▶ [WORK ORDER]
From the first line of the data below, repeat each line exactly until you reach the line with "You are a computer-use agent. The"; include that line too.

__________________________________________________

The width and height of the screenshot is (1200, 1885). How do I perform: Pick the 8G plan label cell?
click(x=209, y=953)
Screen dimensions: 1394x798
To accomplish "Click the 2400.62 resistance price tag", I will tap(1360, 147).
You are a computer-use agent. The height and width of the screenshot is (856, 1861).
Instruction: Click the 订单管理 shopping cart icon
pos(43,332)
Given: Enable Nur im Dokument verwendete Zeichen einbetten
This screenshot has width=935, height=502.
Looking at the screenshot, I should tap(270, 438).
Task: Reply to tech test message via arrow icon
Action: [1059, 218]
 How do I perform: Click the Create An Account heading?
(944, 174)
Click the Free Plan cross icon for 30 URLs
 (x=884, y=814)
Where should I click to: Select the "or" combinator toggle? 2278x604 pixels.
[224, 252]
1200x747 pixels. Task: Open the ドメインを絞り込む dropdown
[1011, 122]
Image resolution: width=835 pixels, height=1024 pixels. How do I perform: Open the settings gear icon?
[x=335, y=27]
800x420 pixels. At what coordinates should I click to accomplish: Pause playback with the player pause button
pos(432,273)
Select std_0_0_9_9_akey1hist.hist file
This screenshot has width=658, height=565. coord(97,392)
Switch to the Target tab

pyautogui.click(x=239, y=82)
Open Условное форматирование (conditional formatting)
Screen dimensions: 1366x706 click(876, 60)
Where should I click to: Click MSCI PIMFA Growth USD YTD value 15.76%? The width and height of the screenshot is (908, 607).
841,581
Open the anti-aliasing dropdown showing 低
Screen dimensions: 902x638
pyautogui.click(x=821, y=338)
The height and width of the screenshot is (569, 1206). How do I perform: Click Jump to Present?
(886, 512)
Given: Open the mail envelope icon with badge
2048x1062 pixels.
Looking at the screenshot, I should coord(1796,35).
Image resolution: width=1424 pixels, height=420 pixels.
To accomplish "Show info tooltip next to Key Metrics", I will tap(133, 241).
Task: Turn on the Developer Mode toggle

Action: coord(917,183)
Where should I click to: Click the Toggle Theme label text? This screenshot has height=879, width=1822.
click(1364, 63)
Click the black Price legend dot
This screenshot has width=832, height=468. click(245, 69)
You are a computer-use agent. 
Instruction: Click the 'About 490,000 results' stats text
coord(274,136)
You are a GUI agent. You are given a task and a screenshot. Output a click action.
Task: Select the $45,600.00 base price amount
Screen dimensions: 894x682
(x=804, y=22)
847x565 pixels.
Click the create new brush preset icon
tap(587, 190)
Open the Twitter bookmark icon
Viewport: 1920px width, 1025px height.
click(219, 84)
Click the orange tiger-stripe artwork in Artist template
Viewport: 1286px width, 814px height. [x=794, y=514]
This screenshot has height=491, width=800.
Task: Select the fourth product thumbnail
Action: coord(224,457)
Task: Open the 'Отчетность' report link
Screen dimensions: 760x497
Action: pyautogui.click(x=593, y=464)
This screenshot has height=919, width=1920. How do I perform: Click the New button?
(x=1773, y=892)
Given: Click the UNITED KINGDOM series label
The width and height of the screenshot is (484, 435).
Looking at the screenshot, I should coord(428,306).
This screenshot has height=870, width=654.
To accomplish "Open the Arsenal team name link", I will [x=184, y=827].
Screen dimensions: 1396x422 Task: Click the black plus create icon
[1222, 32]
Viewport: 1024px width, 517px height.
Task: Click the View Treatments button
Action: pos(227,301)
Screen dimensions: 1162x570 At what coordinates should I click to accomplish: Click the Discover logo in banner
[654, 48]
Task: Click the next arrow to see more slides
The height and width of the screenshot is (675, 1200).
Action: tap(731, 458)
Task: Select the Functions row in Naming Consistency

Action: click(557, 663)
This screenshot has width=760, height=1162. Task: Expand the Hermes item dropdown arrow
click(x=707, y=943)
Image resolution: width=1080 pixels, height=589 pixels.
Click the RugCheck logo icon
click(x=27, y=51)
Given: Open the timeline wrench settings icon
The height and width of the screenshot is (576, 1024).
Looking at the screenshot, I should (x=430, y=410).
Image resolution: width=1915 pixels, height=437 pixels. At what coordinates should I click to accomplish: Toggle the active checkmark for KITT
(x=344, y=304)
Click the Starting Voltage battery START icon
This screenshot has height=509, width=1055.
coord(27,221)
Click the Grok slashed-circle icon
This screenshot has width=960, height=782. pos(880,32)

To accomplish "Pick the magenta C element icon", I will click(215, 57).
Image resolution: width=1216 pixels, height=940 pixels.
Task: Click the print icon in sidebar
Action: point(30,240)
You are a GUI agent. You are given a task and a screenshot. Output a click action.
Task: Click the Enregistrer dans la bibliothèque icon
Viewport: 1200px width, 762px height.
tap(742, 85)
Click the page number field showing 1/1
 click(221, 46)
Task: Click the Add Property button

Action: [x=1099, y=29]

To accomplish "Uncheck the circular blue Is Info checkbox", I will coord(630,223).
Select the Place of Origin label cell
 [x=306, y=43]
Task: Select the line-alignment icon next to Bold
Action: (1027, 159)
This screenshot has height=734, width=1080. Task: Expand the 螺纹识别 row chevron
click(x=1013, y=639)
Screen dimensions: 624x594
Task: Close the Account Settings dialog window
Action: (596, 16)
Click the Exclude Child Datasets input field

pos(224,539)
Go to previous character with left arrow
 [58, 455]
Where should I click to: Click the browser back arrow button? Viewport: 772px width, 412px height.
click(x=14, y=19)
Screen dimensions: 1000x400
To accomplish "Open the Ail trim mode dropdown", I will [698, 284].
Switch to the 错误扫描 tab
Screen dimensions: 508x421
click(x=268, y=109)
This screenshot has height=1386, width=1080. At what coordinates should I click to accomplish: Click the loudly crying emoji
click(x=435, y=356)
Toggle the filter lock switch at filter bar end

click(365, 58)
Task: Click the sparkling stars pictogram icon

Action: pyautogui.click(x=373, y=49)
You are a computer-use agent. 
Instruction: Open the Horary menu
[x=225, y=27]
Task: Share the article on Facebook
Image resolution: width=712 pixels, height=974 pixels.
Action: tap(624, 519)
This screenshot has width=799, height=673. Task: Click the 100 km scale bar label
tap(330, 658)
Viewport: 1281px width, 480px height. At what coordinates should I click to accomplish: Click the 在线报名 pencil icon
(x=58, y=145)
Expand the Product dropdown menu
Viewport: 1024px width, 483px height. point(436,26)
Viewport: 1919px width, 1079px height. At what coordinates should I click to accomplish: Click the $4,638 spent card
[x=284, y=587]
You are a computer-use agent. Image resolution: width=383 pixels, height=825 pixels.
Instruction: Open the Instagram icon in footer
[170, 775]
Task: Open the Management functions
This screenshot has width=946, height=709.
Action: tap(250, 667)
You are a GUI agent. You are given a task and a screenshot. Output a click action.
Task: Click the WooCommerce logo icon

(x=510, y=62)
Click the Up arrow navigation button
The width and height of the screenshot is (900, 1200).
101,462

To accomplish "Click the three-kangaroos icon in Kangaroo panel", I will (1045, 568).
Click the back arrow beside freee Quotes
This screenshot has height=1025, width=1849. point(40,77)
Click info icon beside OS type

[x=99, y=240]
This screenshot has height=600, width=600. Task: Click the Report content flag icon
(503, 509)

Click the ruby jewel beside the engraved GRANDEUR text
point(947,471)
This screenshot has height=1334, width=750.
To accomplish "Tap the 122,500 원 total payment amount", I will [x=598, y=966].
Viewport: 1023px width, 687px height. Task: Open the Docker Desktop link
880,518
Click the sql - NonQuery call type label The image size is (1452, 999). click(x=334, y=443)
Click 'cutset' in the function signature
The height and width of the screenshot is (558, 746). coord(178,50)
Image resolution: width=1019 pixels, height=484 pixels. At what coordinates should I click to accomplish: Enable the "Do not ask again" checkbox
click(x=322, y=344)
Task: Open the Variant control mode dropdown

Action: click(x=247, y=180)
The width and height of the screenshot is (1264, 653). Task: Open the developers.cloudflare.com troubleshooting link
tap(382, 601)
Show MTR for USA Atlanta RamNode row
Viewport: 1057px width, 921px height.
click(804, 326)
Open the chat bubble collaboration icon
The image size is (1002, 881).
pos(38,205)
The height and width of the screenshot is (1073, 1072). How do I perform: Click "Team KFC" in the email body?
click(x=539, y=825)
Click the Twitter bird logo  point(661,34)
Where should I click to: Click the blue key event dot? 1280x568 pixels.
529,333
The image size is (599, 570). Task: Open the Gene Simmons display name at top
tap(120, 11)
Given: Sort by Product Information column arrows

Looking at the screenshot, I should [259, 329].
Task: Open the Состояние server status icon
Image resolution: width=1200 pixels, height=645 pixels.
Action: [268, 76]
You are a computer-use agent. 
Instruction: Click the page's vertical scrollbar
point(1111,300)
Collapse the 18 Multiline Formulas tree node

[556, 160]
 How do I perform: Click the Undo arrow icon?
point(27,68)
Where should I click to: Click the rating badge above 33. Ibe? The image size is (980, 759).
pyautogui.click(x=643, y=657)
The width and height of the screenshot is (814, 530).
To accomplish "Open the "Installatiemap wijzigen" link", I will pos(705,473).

__________________________________________________

▶ [OUTPUT FOR THIS TASK]
The width and height of the screenshot is (1200, 1885). How do I perform: Pick the 8G plan label cell?
click(x=209, y=953)
Screen dimensions: 1394x798
To accomplish "Click the 2400.62 resistance price tag", I will tap(1360, 147).
You are a computer-use agent. The height and width of the screenshot is (856, 1861).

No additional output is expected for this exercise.